━━ INFORMATION GIVEN ━━

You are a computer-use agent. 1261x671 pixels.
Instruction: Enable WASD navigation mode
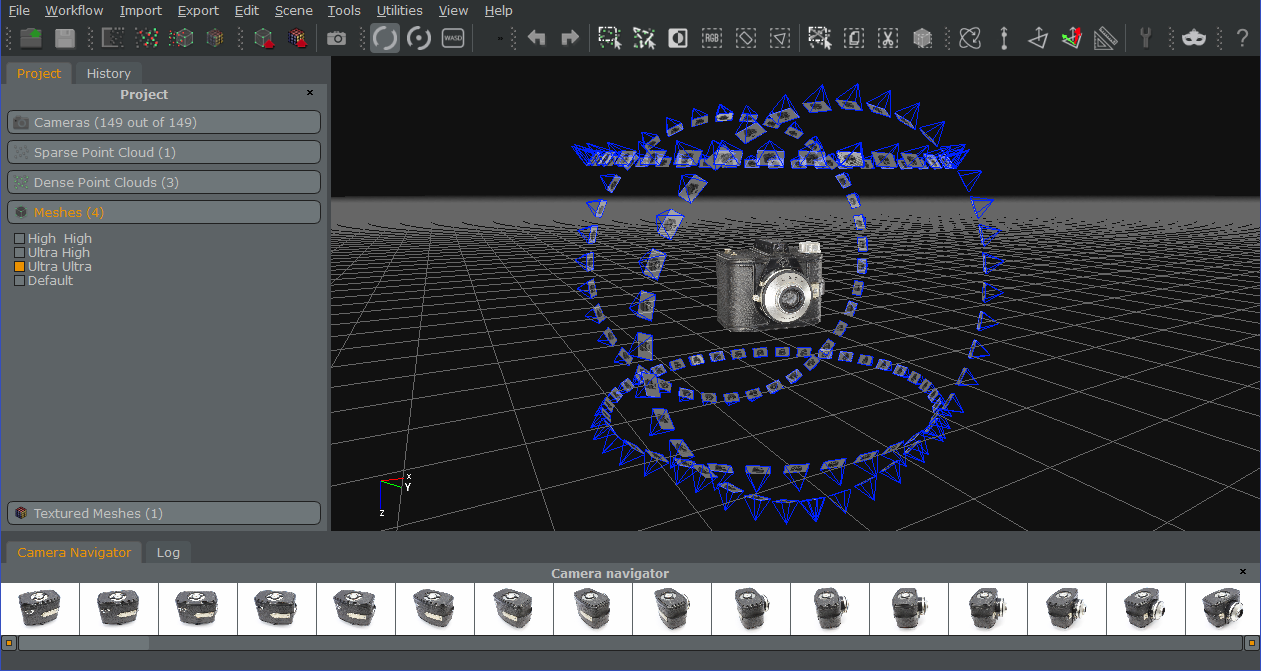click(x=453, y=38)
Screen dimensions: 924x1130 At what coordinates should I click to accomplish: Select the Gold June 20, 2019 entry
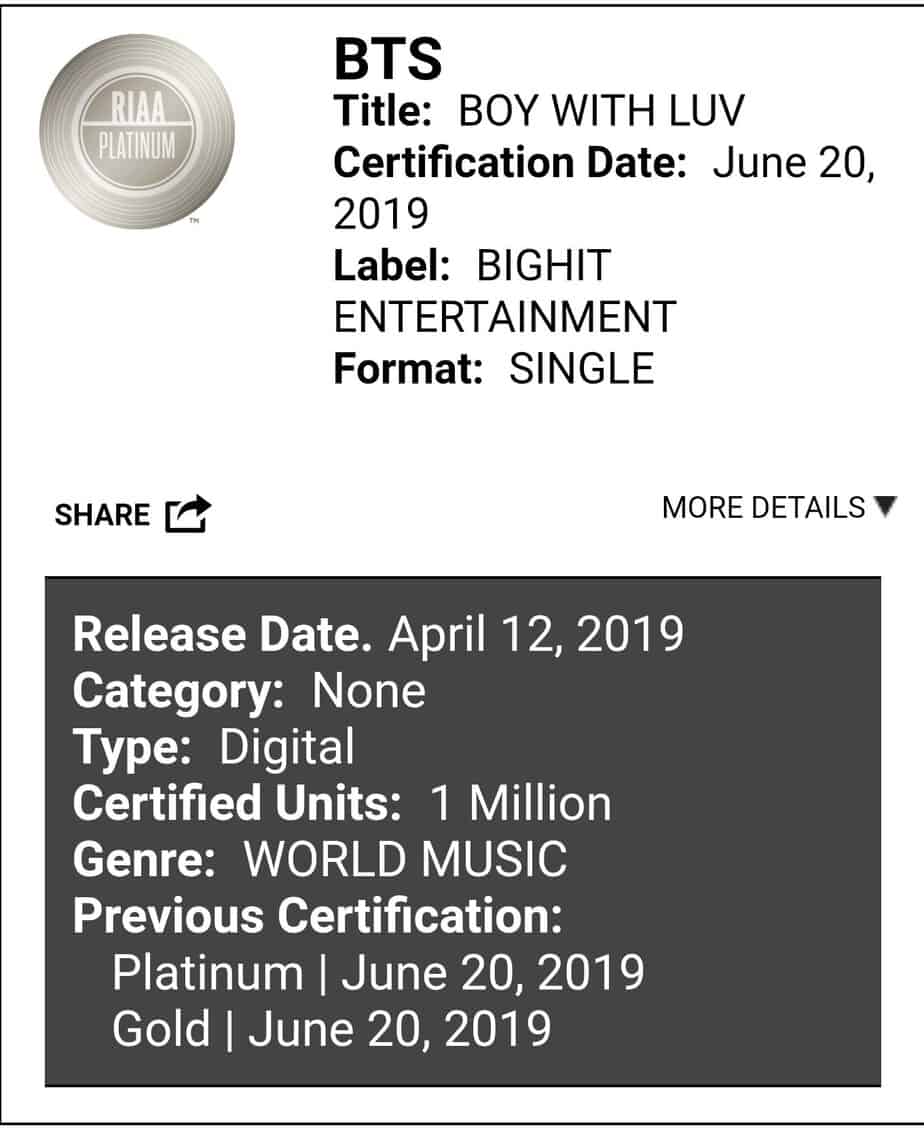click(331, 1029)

━━━

DIRECTIONS FOR THIS TASK:
Please present the listing above as a numbered list, leaving out any blank lines and omitting the pictures.

WORKED ANSWER:
1. You are a computer-use agent. 1261x671 pixels.
2. Instruction: Enable WASD navigation mode
3. click(x=453, y=38)
4. Screen dimensions: 924x1130 At what coordinates should I click to accomplish: Select the Gold June 20, 2019 entry
5. click(331, 1029)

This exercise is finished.